Problem requirements —
Exactly the lines from the one containing "[Visita Blumfeldt España] (188, 1840)" through the end of the listing must make up the answer, with no pictures included.

Record extracts —

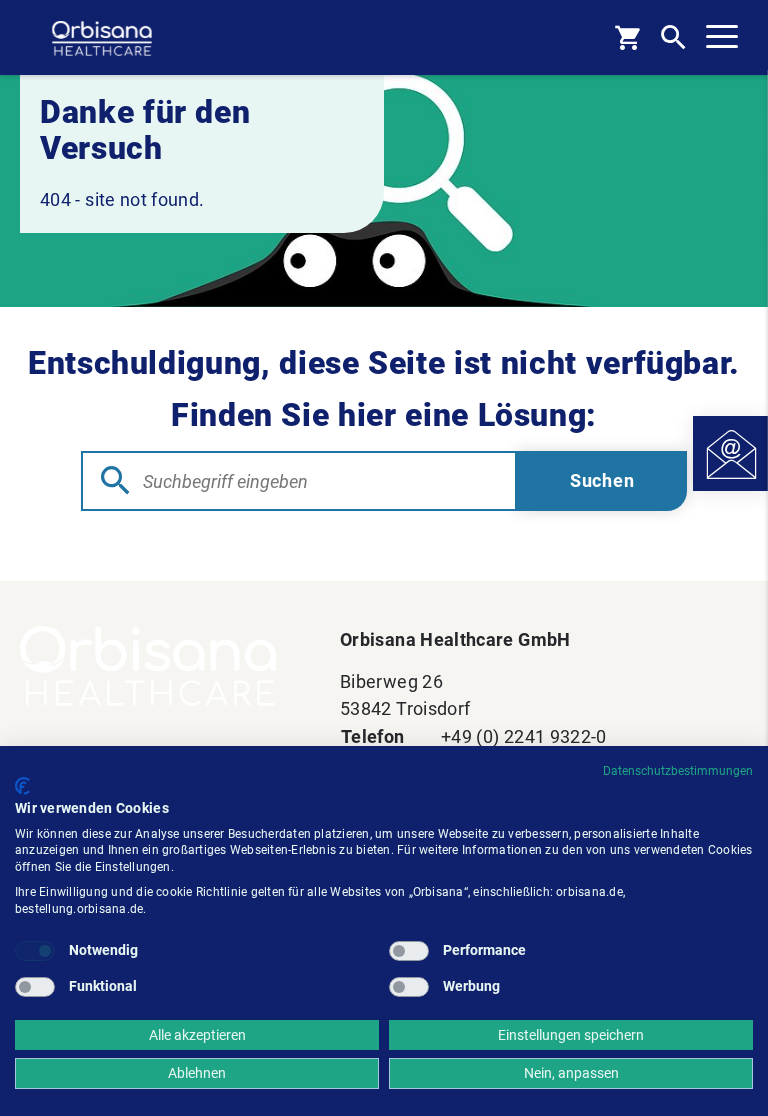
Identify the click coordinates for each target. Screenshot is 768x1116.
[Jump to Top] (723, 581)
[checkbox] (35, 951)
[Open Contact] (730, 453)
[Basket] (627, 37)
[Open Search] (673, 37)
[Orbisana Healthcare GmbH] (160, 666)
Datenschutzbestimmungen (678, 771)
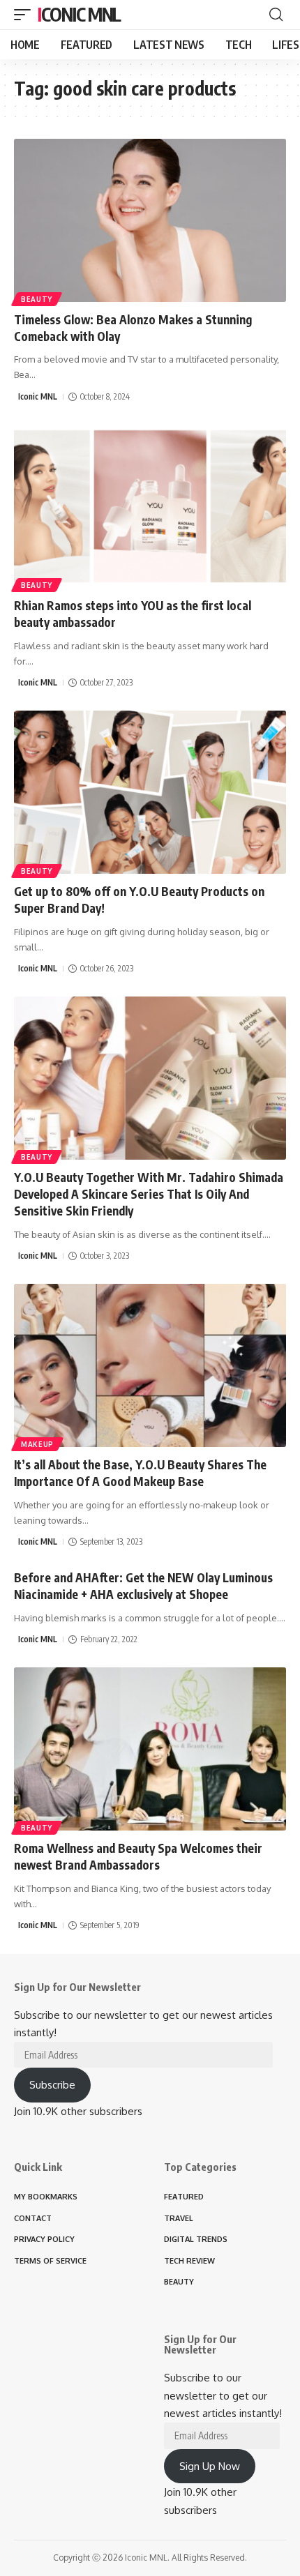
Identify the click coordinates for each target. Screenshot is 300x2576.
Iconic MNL (79, 14)
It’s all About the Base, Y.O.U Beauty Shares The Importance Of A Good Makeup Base (140, 1473)
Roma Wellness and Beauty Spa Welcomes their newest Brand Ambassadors (138, 1856)
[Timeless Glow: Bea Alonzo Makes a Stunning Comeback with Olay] (150, 220)
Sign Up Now (209, 2466)
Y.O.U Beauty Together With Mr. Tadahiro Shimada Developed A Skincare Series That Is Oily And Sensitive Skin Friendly (148, 1193)
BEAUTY (36, 299)
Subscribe (52, 2084)
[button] (26, 14)
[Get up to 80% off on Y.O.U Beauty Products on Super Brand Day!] (150, 792)
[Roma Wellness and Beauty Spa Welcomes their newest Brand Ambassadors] (150, 1749)
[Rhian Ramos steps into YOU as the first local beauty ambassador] (150, 506)
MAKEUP (37, 1444)
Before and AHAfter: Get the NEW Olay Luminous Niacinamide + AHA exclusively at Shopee (143, 1586)
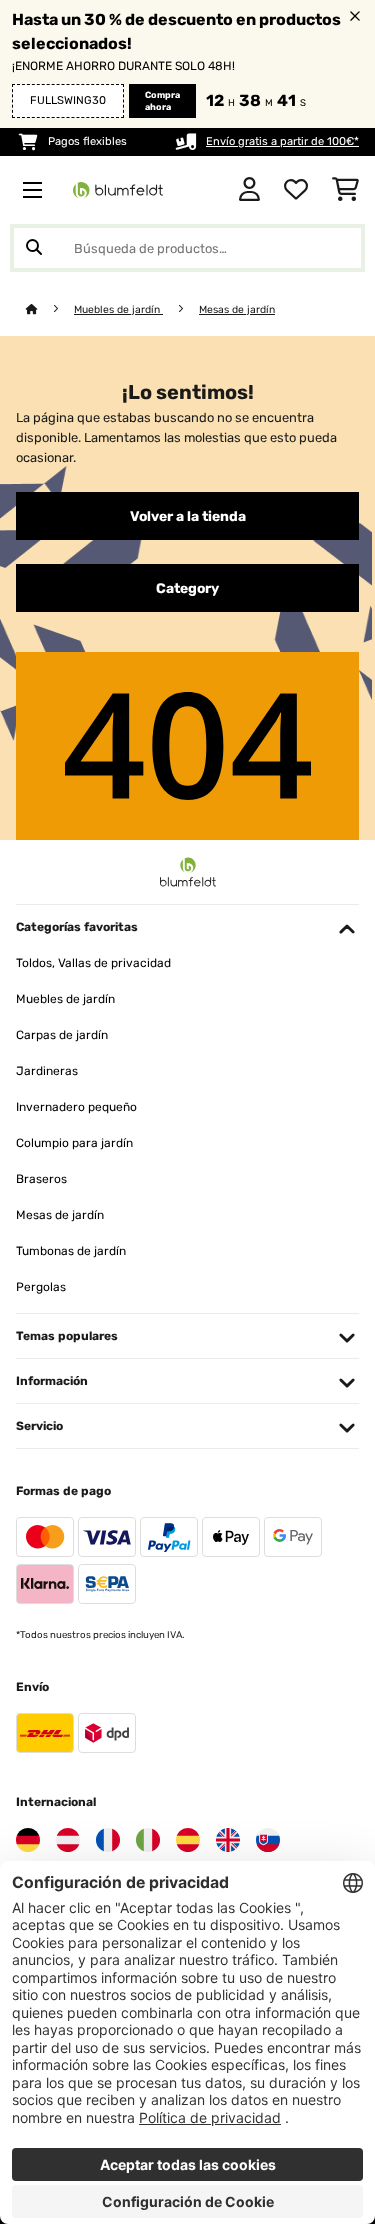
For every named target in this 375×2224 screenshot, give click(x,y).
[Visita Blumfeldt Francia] (108, 1840)
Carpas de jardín (62, 1035)
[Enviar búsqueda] (34, 248)
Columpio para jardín (74, 1143)
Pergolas (41, 1287)
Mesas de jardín (237, 309)
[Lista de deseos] (296, 190)
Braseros (41, 1179)
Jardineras (47, 1071)
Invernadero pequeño (76, 1107)
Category (187, 588)
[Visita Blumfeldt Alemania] (28, 1840)
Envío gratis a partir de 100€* (282, 141)
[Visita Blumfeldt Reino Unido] (228, 1840)
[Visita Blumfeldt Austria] (68, 1840)
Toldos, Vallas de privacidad (93, 963)
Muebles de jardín (118, 309)
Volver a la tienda (188, 516)
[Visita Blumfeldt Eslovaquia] (268, 1840)
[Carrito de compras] (345, 190)
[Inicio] (50, 309)
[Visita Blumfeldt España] (188, 1840)
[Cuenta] (249, 190)
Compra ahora (162, 101)
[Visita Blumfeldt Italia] (148, 1840)
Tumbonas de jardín (71, 1251)
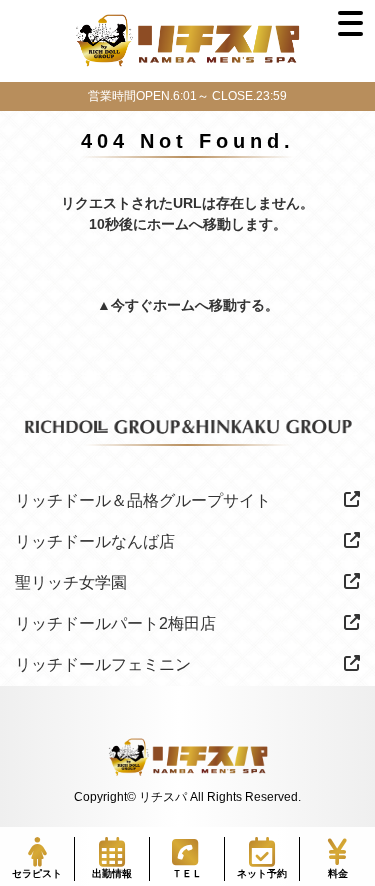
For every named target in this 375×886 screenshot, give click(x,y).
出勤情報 (112, 873)
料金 (338, 873)
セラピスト (37, 873)
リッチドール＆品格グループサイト (143, 500)
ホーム (174, 305)
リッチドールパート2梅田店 (115, 623)
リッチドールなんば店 (95, 541)
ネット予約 (262, 873)
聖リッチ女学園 (71, 582)
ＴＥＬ (187, 873)
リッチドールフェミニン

Response to the task —
[Visita Blumfeldt España] (188, 1840)
[Cuenta] (249, 190)
Compra ahora (162, 101)
[Visita Blumfeldt Italia] (148, 1840)
Tumbonas de jardín (71, 1251)
For every named target in this 375×886 screenshot, give click(x,y).
出勤情報 (112, 873)
料金 (338, 873)
セラピスト (37, 873)
リッチドール＆品格グループサイト (143, 500)
ホーム (174, 305)
リッチドールパート2梅田店 (115, 623)
リッチドールなんば店 (95, 541)
ネット予約 (262, 873)
聖リッチ女学園 (71, 582)
ＴＥＬ (187, 873)
リッチドールフェミニン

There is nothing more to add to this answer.